Count the lines in the items that contain the word "agent" and give only that number.

* * *

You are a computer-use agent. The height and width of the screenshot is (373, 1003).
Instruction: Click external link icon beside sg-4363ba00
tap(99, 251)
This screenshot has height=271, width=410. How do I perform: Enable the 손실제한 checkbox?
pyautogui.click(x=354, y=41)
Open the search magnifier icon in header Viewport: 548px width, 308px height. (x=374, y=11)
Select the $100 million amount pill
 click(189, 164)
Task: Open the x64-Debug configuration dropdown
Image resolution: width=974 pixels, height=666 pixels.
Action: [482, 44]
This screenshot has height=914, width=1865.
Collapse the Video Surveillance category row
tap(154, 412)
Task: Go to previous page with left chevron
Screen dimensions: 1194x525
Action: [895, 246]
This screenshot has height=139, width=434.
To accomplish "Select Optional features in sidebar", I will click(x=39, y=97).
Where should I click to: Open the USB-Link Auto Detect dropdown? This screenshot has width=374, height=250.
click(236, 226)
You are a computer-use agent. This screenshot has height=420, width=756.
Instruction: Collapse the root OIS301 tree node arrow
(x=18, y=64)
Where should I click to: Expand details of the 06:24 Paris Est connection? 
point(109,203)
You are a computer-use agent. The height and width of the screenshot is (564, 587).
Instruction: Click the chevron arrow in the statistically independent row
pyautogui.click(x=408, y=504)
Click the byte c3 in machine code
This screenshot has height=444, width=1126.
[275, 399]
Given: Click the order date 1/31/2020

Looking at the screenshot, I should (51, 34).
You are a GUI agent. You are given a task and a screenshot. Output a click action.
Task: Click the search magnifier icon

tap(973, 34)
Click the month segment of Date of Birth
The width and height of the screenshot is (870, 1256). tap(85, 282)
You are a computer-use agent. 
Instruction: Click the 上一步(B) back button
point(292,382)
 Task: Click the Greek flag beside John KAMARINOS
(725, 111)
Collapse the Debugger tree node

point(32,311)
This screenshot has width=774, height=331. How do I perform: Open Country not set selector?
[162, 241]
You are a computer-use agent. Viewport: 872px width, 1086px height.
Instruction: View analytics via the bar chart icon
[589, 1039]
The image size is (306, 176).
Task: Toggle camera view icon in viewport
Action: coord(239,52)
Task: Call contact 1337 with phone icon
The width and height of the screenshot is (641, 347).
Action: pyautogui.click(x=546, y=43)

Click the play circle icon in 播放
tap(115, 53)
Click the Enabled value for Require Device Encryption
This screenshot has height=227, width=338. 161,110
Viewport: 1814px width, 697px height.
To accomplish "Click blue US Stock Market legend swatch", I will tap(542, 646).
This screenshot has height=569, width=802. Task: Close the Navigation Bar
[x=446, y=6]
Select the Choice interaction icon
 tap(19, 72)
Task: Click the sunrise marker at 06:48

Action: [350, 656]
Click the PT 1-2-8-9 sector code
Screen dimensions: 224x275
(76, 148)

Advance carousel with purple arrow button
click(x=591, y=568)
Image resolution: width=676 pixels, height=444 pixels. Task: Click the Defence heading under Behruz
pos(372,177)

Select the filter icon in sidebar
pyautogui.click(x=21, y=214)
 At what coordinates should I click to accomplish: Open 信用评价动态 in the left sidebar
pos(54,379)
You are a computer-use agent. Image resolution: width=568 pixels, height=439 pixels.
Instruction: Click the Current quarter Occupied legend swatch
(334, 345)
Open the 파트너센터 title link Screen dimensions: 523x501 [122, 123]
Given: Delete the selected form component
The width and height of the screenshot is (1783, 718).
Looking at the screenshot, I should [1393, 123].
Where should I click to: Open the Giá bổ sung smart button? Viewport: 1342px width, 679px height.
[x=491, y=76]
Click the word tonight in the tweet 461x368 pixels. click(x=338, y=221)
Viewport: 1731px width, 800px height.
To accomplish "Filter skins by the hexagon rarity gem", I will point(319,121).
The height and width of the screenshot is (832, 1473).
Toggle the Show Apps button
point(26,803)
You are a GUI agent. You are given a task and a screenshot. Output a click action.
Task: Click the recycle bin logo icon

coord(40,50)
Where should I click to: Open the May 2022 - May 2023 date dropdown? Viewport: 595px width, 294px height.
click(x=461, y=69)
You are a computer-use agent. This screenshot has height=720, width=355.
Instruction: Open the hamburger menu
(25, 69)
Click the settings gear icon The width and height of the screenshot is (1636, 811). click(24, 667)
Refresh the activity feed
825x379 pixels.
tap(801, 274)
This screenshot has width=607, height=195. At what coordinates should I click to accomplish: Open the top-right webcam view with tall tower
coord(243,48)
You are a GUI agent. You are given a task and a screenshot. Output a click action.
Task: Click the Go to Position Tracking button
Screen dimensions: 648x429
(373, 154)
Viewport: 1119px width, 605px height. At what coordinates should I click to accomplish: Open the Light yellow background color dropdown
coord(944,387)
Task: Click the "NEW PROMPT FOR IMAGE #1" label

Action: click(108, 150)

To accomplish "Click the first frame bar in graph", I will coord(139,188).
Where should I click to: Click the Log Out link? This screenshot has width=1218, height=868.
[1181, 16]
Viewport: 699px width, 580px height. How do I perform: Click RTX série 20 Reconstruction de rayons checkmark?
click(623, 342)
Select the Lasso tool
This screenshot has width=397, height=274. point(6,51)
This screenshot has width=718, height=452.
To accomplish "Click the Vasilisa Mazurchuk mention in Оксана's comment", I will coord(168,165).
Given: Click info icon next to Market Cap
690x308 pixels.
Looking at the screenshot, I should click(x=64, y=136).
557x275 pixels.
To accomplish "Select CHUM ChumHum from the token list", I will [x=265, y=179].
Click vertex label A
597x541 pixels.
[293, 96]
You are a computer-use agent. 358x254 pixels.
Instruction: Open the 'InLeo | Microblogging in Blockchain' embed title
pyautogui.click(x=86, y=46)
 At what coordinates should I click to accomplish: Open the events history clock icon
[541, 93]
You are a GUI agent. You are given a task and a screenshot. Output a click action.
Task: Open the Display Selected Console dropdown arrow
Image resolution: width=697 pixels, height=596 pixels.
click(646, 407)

* * *

== OUTPUT ==
12